- Irving Township Location within Minnesota and the United States Irving Township Irving Township (the United States)
- Coordinates: 45°16′N 94°50′W﻿ / ﻿45.267°N 94.833°W
- Country: United States
- State: Minnesota
- County: Kandiyohi

Area
- • Total: 36.1 sq mi (93.6 km^{2})
- • Land: 32.8 sq mi (85.0 km^{2})
- • Water: 3.3 sq mi (8.6 km^{2})
- Elevation: 1,178 ft (359 m)

Population (2000)
- • Total: 787
- • Density: 24/sq mi (9.3/km^{2})
- Time zone: UTC-6 (Central (CST))
- • Summer (DST): UTC-5 (CDT)
- FIPS code: 27-31292
- GNIS feature ID: 0664558

= Irving Township, Kandiyohi County, Minnesota =

Irving Township is a township in Kandiyohi County, Minnesota, United States. The population was 787 at the 2000 census.
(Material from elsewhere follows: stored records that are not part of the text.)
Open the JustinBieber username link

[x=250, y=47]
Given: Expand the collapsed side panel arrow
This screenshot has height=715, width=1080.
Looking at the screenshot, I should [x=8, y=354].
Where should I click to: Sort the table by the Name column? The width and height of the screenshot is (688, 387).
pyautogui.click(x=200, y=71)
Irving Township was organized in 1868. According to Warren Upham, the township was probably named for Washington Irving, an American author.

==Geography==
According to the United States Census Bureau, the township has a total area of 36.1 sqmi, of which 32.8 sqmi is land and 3.3 sqmi (9.19%) is water.

Irving Township is located in Township 121 North of the Arkansas Base Line and Range 33 West of the 5th Principal Meridian.

==Demographics==
As of the census of 2000, there were 787 people, 310 households, and 243 families residing in the township. The population density was 24.0 PD/sqmi. There were 559 housing units at an average density of 17.0 /sqmi. The racial makeup of the township was 98.60% White, 0.38% African American, 0.51% Asian, 0.13% from other races, and 0.38% from two or more races. Hispanic or Latino of any race were 0.13% of the population.
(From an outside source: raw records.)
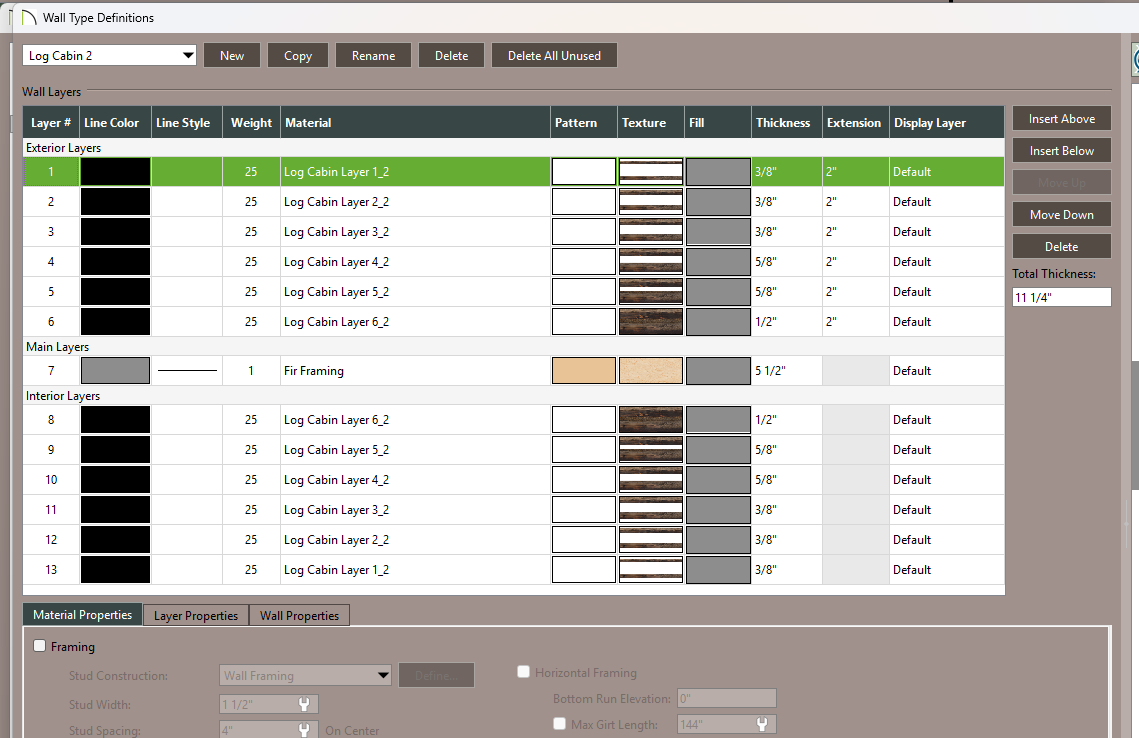
Task: Open the Log Cabin 2 wall type dropdown
Action: [x=110, y=56]
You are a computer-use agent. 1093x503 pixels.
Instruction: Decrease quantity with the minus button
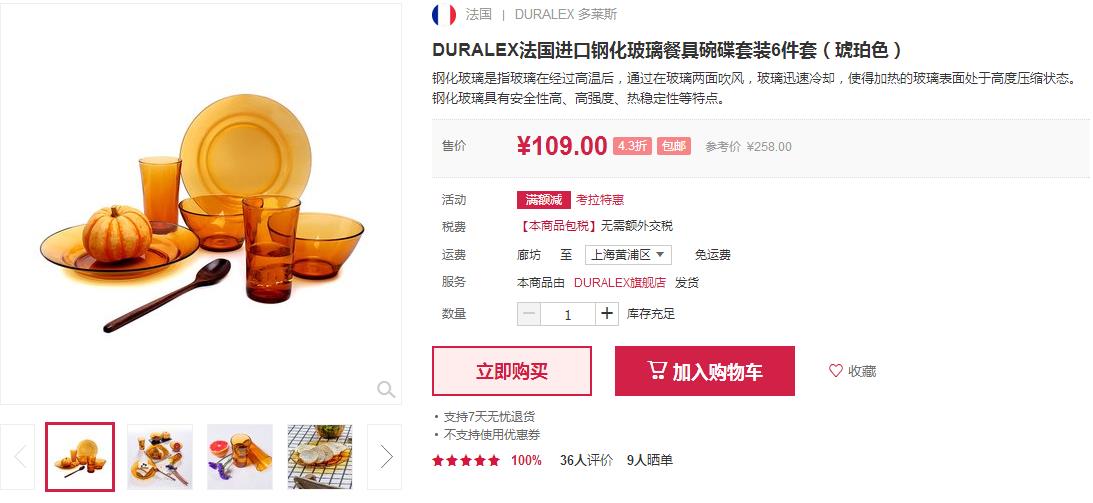click(529, 314)
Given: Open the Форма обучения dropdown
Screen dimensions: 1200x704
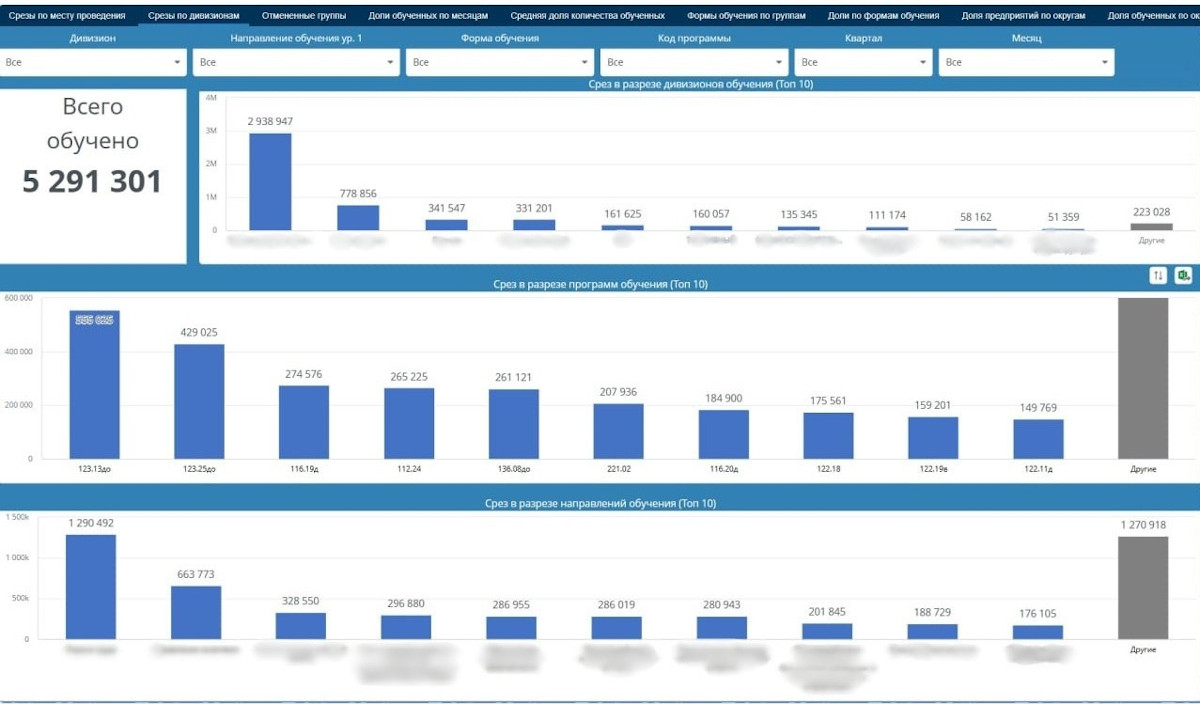Looking at the screenshot, I should [500, 62].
There were 310 households, out of which 28.7% had children under the age of 18 living with them, 72.6% were married couples living together, 1.9% had a female householder with no husband present, and 21.3% were non-families. 17.7% of all households were made up of individuals, and 5.5% had someone living alone who was 65 years of age or older. The average household size was 2.54 and the average family size was 2.86.

In the township the population was spread out, with 23.5% under the age of 18, 6.2% from 18 to 24, 23.9% from 25 to 44, 27.3% from 45 to 64, and 19.1% who were 65 years of age or older. The median age was 43 years. For every 100 females, there were 112.7 males. For every 100 females age 18 and over, there were 109.0 males.
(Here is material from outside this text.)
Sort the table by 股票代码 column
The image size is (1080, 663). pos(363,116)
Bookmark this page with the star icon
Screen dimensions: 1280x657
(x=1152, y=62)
The median income for a household in the township was $47,188, and the median income for a family was $55,781. Males had a median income of $35,313 versus $23,393 for females. The per capita income for the township was $21,715. About 5.4% of families and 7.7% of the population were below the poverty line, including 13.9% of those under age 18 and 2.1% of those age 65 or over.